Your goal: Copy out each line of the data below that contains the word "should".

Task material:

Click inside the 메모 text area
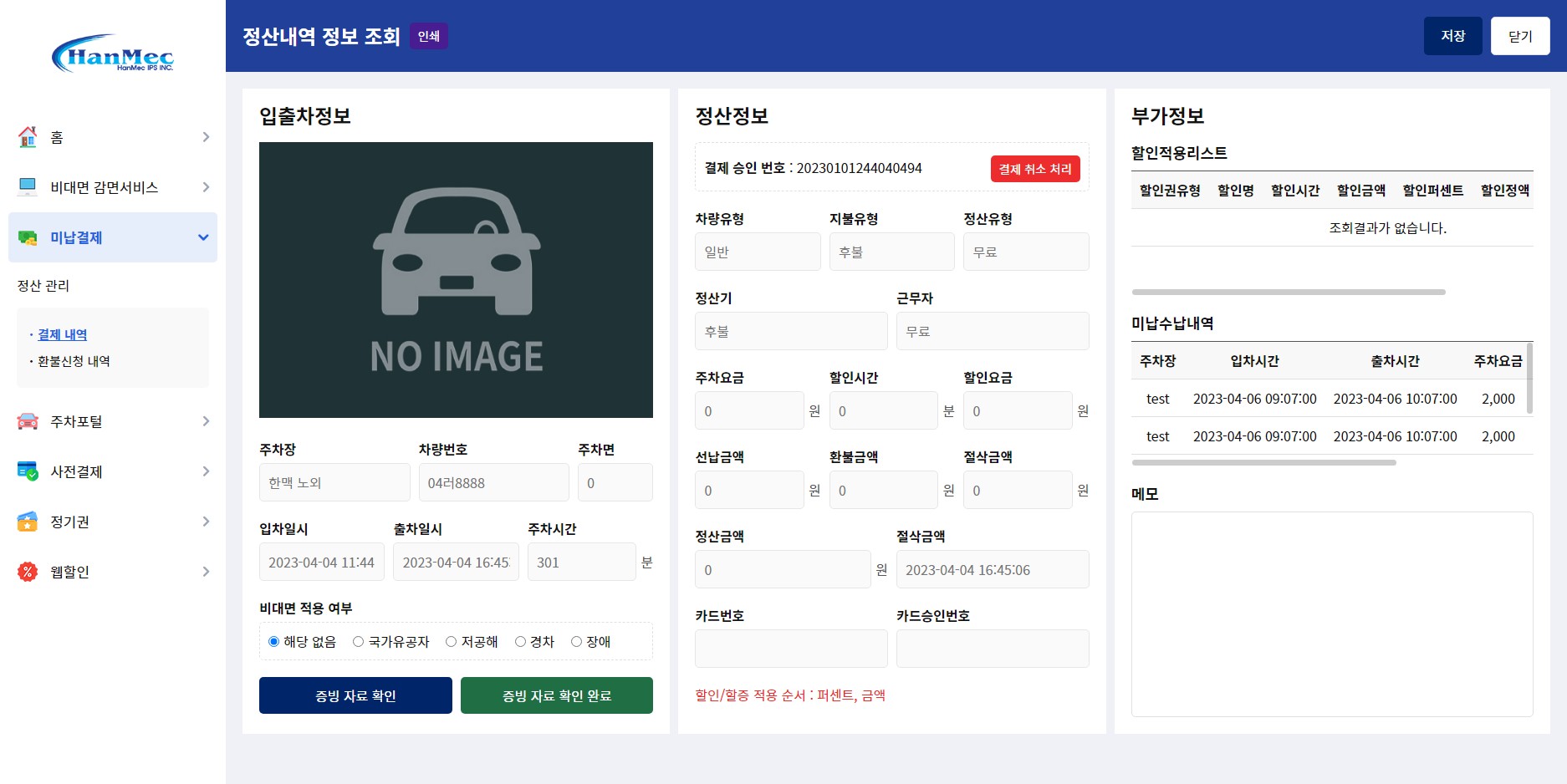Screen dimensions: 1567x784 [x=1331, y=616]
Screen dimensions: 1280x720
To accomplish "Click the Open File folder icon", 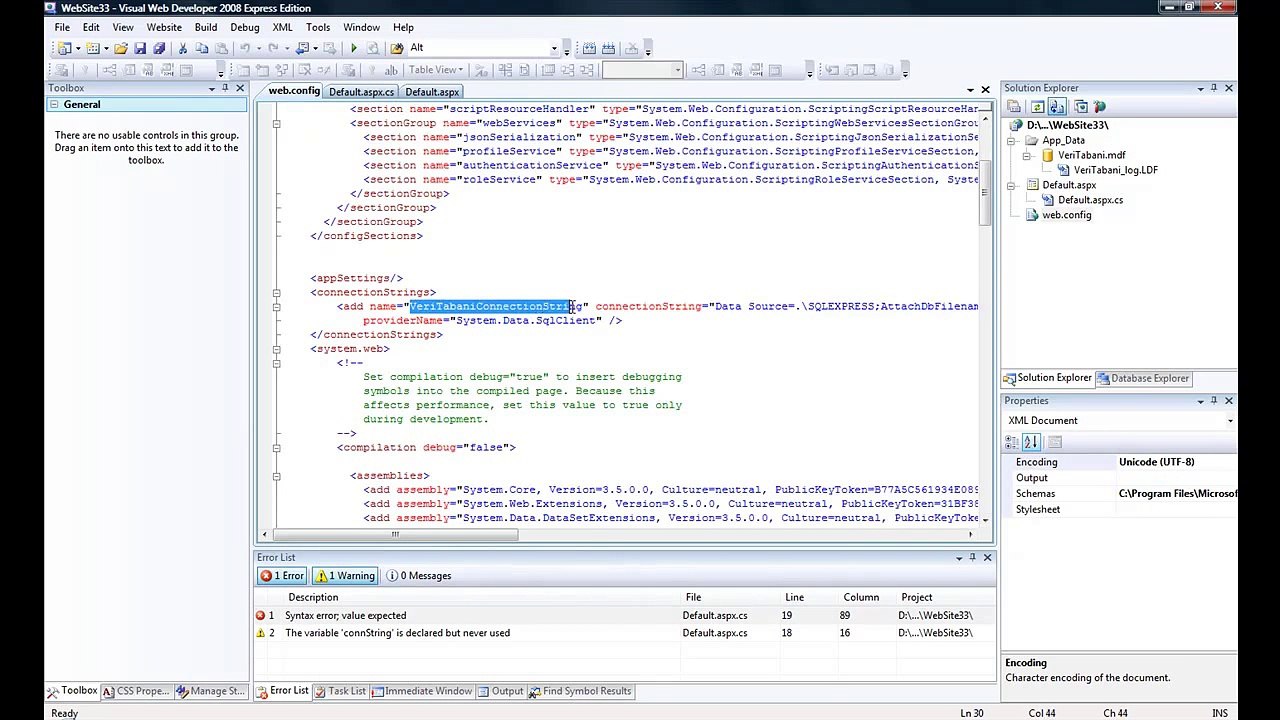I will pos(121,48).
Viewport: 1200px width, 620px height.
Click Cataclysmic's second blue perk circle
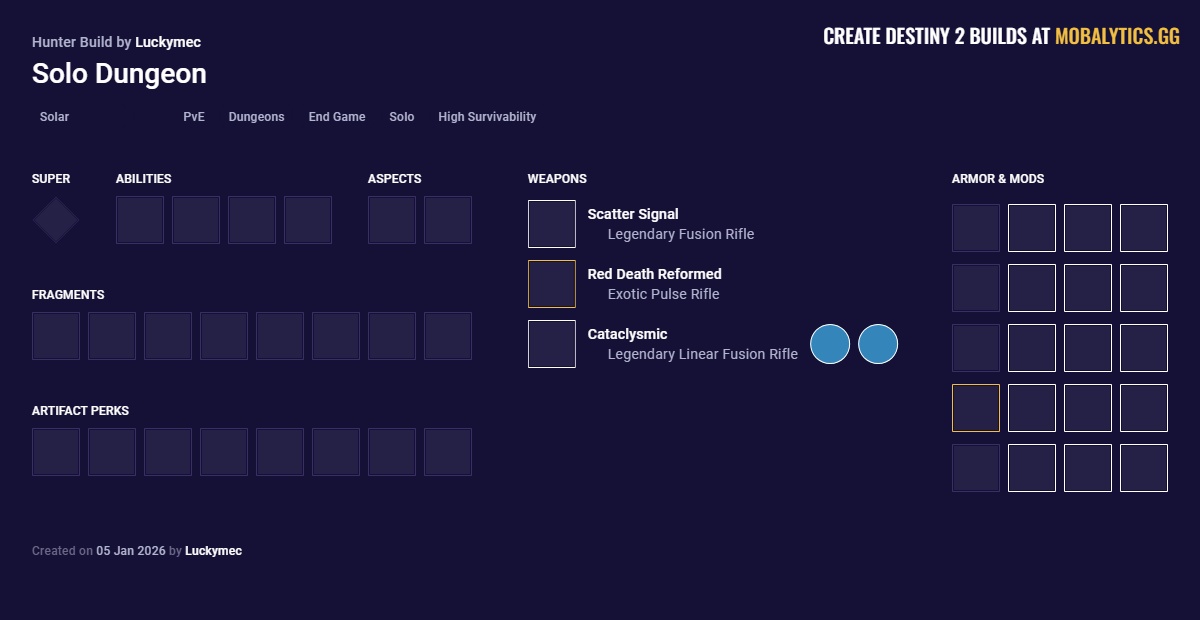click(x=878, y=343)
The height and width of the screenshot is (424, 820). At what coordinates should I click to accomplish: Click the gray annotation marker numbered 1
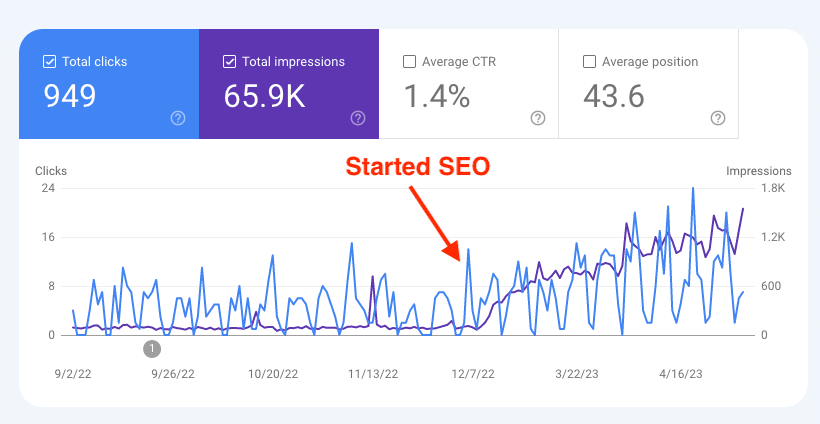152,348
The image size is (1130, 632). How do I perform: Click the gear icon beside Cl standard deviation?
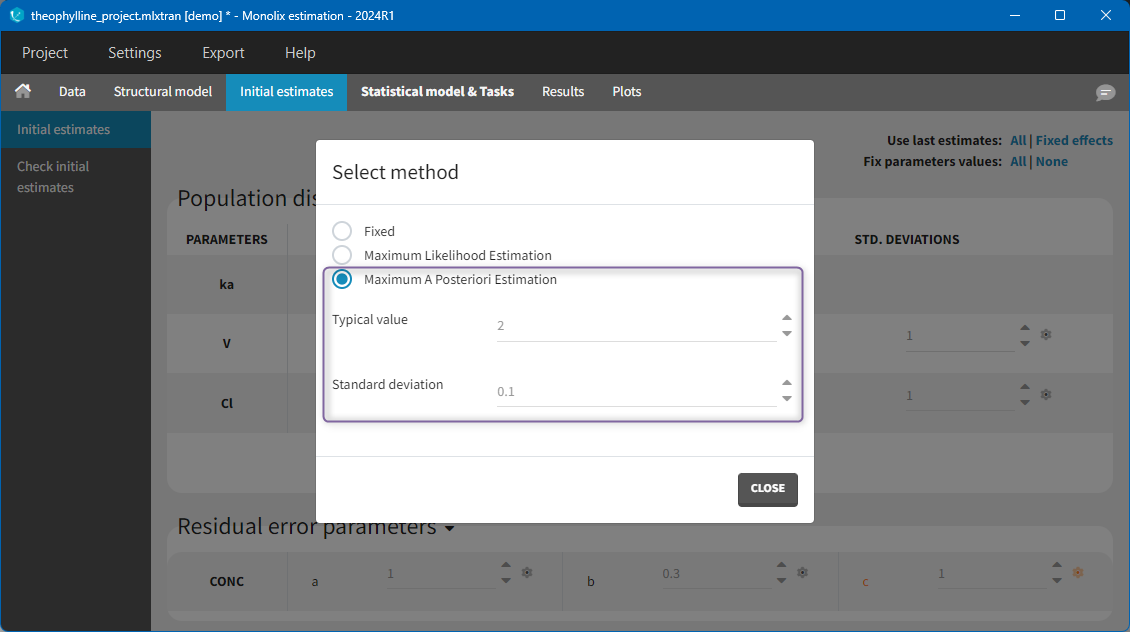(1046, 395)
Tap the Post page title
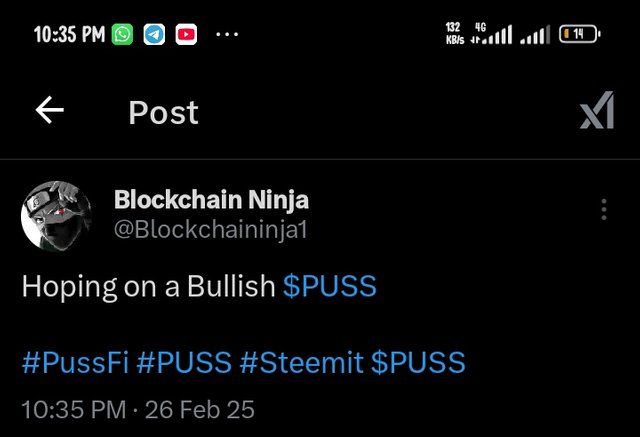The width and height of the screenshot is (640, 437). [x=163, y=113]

...

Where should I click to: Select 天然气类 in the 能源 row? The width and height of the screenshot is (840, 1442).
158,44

Response below:
The height and width of the screenshot is (424, 820). At what coordinates should I click to accomplish: Click the gray annotation marker numbered 1
Where should I click to: Select 天然气类 in the 能源 row? The width and height of the screenshot is (840, 1442).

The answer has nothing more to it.